▶ _Problems_:
**1.** Answer each question from the trading strategy notes, one line per letter:
(a) Which database supplies the analyst signals?
(b) Which file handles intraday order flow, and into how many hourly periods does it split the day?
(c) What effect does eps.py trade on?
**2.** Pick up the trading strategy notes after their last line and continue them.

* start Selection *

Usage: --fcast=hl:1:1 or --fcast=qhl_intra:1.2:0.5

2. Beta-Adjusted Order Flow (9 strategies)

Core Concept: Two distinct approaches - order flow imbalance and beta-adjusted returns.

Order Flow Signal: bd = (bidqty - askqty) / (bidqty + askqty) / beta

Return Signal: badj = return / beta

Variants:

  • bd.py - Base order flow strategy with volume weighting
  • bd1.py - Simplified daily order flow
  • bd_intra.py - Intraday order flow (6 hourly periods)
  • badj_multi.py - Multi-lag beta-adjusted returns
  • badj_intra.py - Intraday return signals
  • badj_both.py - Combined daily + intraday returns
  • badj_dow_multi.py - Day-of-week specific models
  • badj2_multi.py - Alternative beta adjustment methodology
  • badj2_intra.py - Alternative intraday implementation

Characteristics:

  • Exploits market microstructure inefficiencies
  • Removes systematic market component via beta
  • Separate Energy sector models
  • Multiple time horizon variants

Usage: --fcast=bd:0.8:0.4 or --fcast=badj_multi:1:0.3

3. Analyst Signals (4 strategies)

Core Concept: Fundamental signals from analyst ratings, estimates, and price targets.

Data Source: IBES (I/B/E/S) analyst database

Variants:

  • analyst.py - Base analyst rating/estimate changes
  • analyst_badj.py - Beta-adjusted analyst signals
  • rating_diff.py - Rating change momentum with cubed amplification
  • rating_diff_updn.py - Separate up/down revision models

Characteristics:

  • Low frequency updates (weekly/monthly)
  • Fundamental value capture
  • Consensus change indicators
  • Asymmetric up/down responses

Usage: --fcast=analyst:1.5:0.15

4. Earnings & Valuation (3 strategies)

Core Concept: Event-driven strategies based on earnings surprises and analyst targets.

Variants:

  • eps.py - Post-earnings announcement drift (PEAD)
  • target.py - Price target deviation signals
  • prod_tgt.py - Production target strategy with filtering

Characteristics:

  • Event-driven (quarterly earnings)

* end Selection *
* start Data section *

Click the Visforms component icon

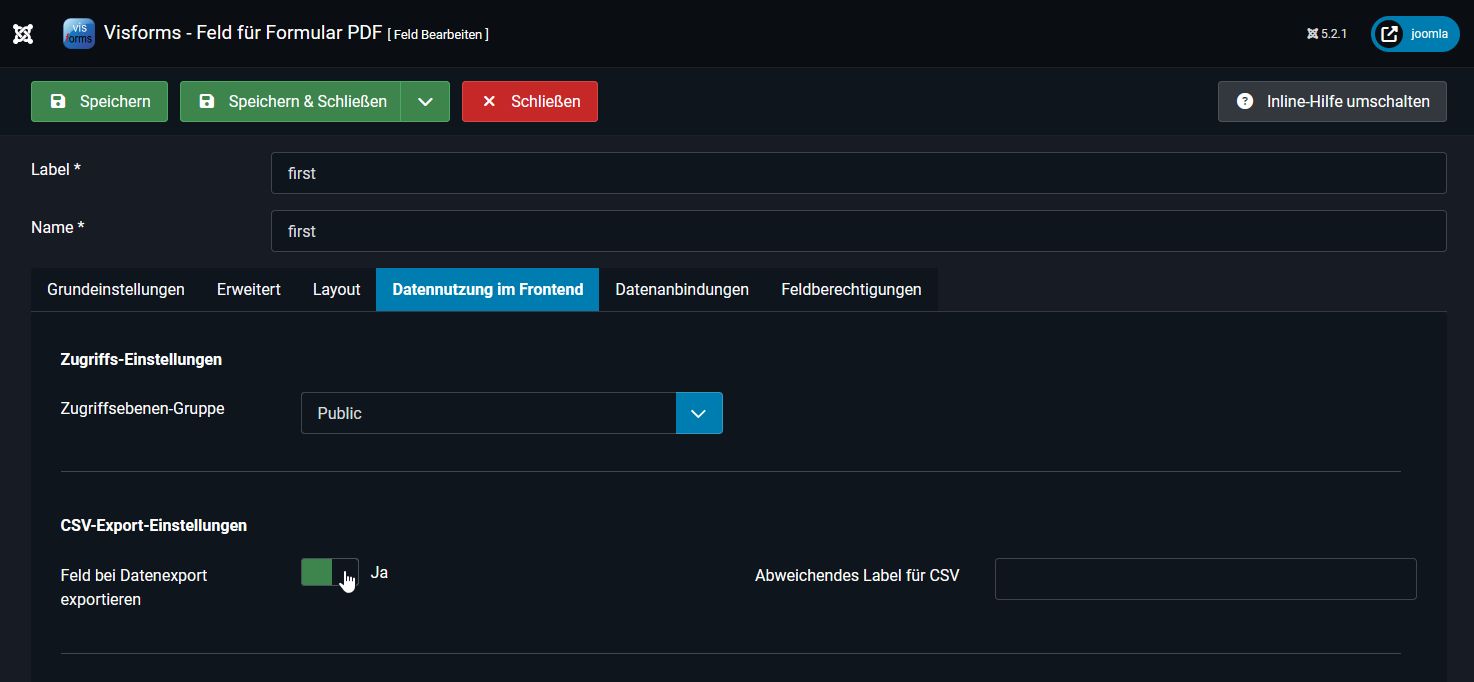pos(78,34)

* end Data section *
* start Data section *

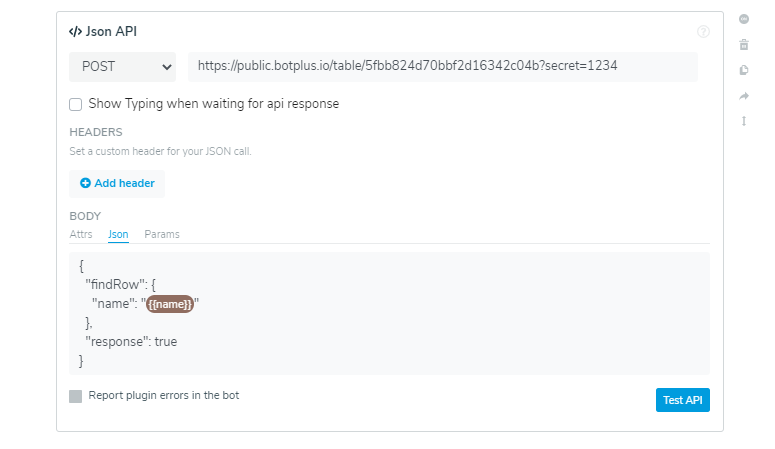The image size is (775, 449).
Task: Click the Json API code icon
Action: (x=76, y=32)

* end Data section *
* start Data section *

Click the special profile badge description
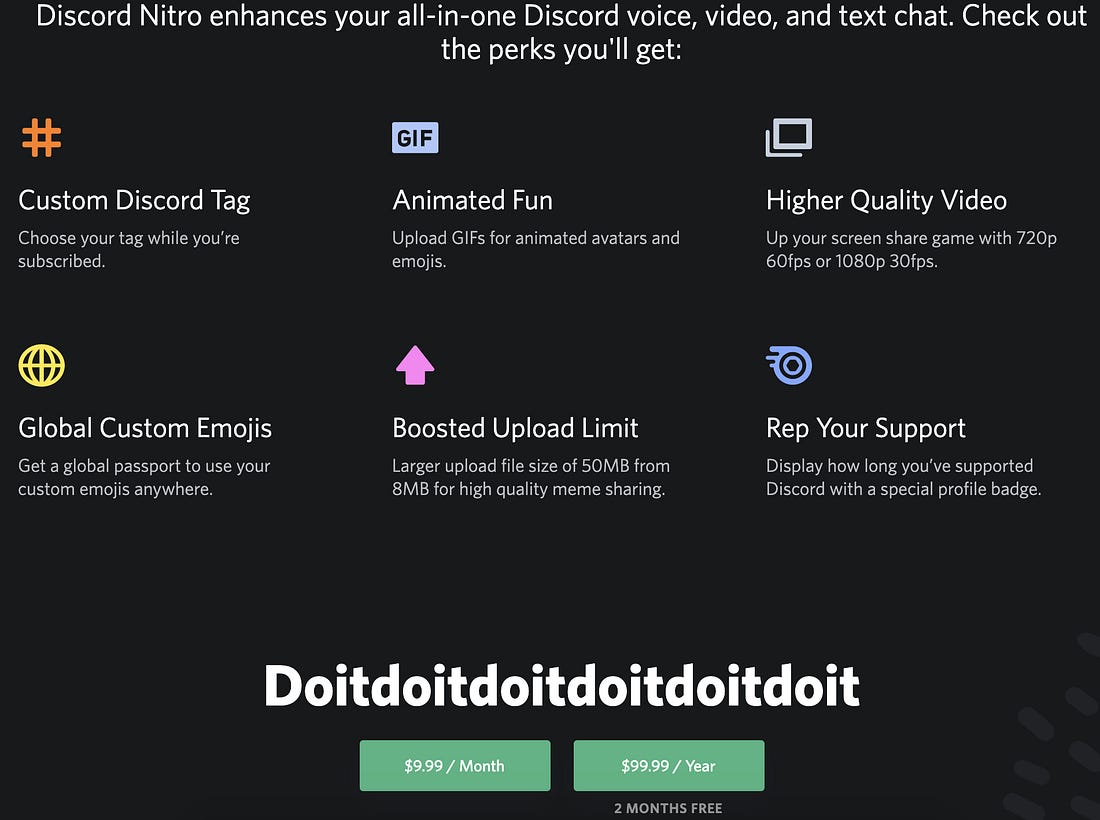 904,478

* end Data section *

▶ _Answers to the exercise_:
**1.**
(a) The IBES (I/B/E/S) analyst database.
(b) bd_intra.py, with 6 hourly periods.
(c) Post-earnings announcement drift (PEAD).

**2.**
  • Exploits analyst forecast errors
  • Price target revisions
  • Earnings surprise magnitude

Usage: --fcast=eps:1:0.1

5. Volume-Adjusted (5 strategies)

Core Concept: Volume-return interaction patterns with liquidity-aware position sizing.

Signal Formula: vadj = (volume/median_volume - 1) * beta_adj_return

Variants:

  • vadj.py - Full model with daily + intraday signals
  • vadj_multi.py - Daily-only multi-period version
  • vadj_intra.py - Intraday-only for short-term trading
  • vadj_pos.py - Position sizing emphasis with sign-based signals
  • vadj_old.py - Legacy implementation (deprecated)

Characteristics:

  • Market-wide volume adjustment
  • Industry neutralization
  • Hourly coefficient fitting for intraday
  • Execution quality focus

Usage: --fcast=vadj:1:0.2

6. PCA & Residual Strategies (3 strategies)

Core Concept: Statistical decomposition to isolate stock-specific noise for mean reversion.

Variants:

  • pca_generator.py - Intraday PCA residual extraction (4 components)
  • pca_generator_daily.py - Daily PCA with exp-weighted correlation
  • rrb.py - Barra residual return betting (idiosyncratic returns)

Characteristics:

  • Market-neutral by construction
  • Rolling correlation matrices (10-period)
  • Excludes Energy sector
  • Multi-day lag combinations

Usage: --fcast=pca:1.2:0.2 or --fcast=rrb:1:0.15

7. Specialized Strategies (5 strategies)

Variants:

  • c2o.py - Close-to-open gap trading with intraday timing
  • mom_year.py - 232-day lagged momentum (annual reversal)
  • ebs.py - Analyst estimate revision signals (not equity borrow!)
  • htb.py - Hard-to-borrow fee rate strategy (short squeeze detection)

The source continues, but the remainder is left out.